FINDINGS AND REASONS
The procedures on appeal are contained in s 328 of the 1998 Act. The appeal is to be by way of review of the original medical assessment but the review is limited to the grounds of appeal on which the appeal is made.
In Campbelltown City Council v Vegan [2006] NSWCA 284 the Court of Appeal held that the Appeal Panel is obliged to give reasons. Where there are disputes of fact it may be necessary to refer to evidence or other material on which findings are based, but the extent to which this is necessary will vary from case to case. Where more than one conclusion is open, it will be necessary to explain why one conclusion is preferred. On the other hand, the reasons need not be extensive or provide a detailed explanation of the criteria applied by the medical professionals in reaching a professional judgement.
Mr Matthews’ sole ground of appeal was the finding of 0% impairment with respect to the lumbar spine.
THE MAC
The Medical Assessor took a consistent history of the accident. He described Mr Matthews’ present symptoms at [4] of the MAC:
“Present symptoms: Mr Matthews describes ‘nerves on fire’ in the thoracic region of his spine where he says his muscles regularly tighten and spasm. The pain radiates from his mid back up into his neck associated with headaches. The pain also extends into his lower back. He reports intermittent discomfort in the front of his thigh. He has a standing and
sitting endurance of 10-15 minutes.
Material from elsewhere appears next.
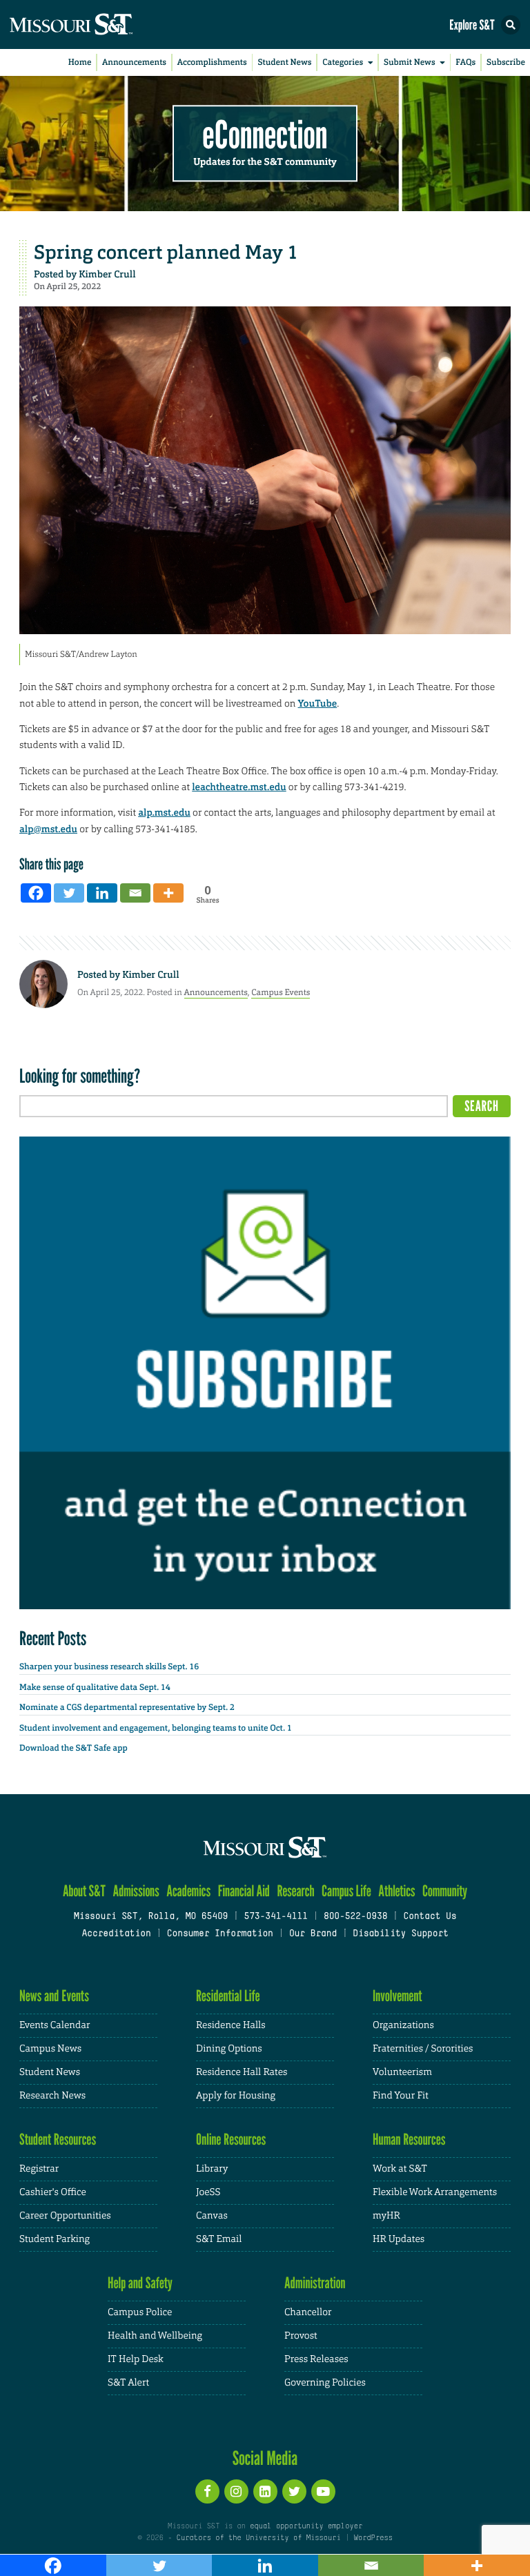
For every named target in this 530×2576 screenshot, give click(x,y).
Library (212, 2169)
He reports disturbed sleep due to pain in his back.”
(Emphasis added).
He found Mr Matthews to be consistent in his presentation. The Medical Assessor made the following findings, relevantly, on examination at [5]:
“Rotation of the spine is to 90° to the left and right. Lateral flexion is to the mid calves. A symmetrical movement of muscle guarding was observed.”
At [10b] the Medical Assessor explained his calculations as to the lumbar spine. He said:
“For the lumbar spine, assessment according to AMA-5, page 384, Table 15-3, I assess DRE Lumbar Category I (0% whole person impairment). This is on the basis of there being no significant clinical findings, particularly observed muscle guarding or spasm, or documentable neurological impairment.”
The Medical Assessor made some brief comments regarding the other medical opinions submitted by the parties. At [10c] he said relevantly:
“With respect to the report by Dr Hyde Page dated 25/03/2022, I am in agreement with the assessment of the thoracic spine as DRE Category II. I am not in agreement with his assessment of the lumbar spine as DRE Category II, given that I observed no restriction of lumbar movements or muscle spasm. The pathological findings he refers to are incidental findings unrelated to injury.
…
With respect to the report by Dr Kleinman dated 20/07/2022, again I agree with the assessment of 5% whole person impairment for the thoracic spine, but disagree with the assessment of 5% whole person impairment for the lumbar spine…”
SUBMISSIONS
Mr Matthews submitted that the Medical Assessor had neither considered all of the medical evidence nor adequately explained “the basis for disagreeing with the opinions of Dr Hyde-Page and Dr Kleinman”. In that regard reference was made to Lederer v Insurance Australia Limited t/as NRMA Insurance,[1] a decision made pursuant to the Motor Accidents Compensation Act 1999.
[1] [2022] NSWSC 322.
It was submitted that the Medical Assessor had failed to consider all of the evidence specifically “the treating professionals including GP and physiotherapist and clinical notes”. These evidenced a history of radiculopathy, it was claimed, and the Medical Assessor erred in finding there was no radiculopathy.
Mr Matthews contrasted the findings by Dr Hyde-Page and Dr Kleinmann, who both found an entitlement to compensation for the lumbar spine, with that of the Medical Assessor, who found none. It was submitted that the Medical Assessor had fallen into error as he had not adequately explained why he differed. Mr Matthews cited portions of Lederer as authority for his submission.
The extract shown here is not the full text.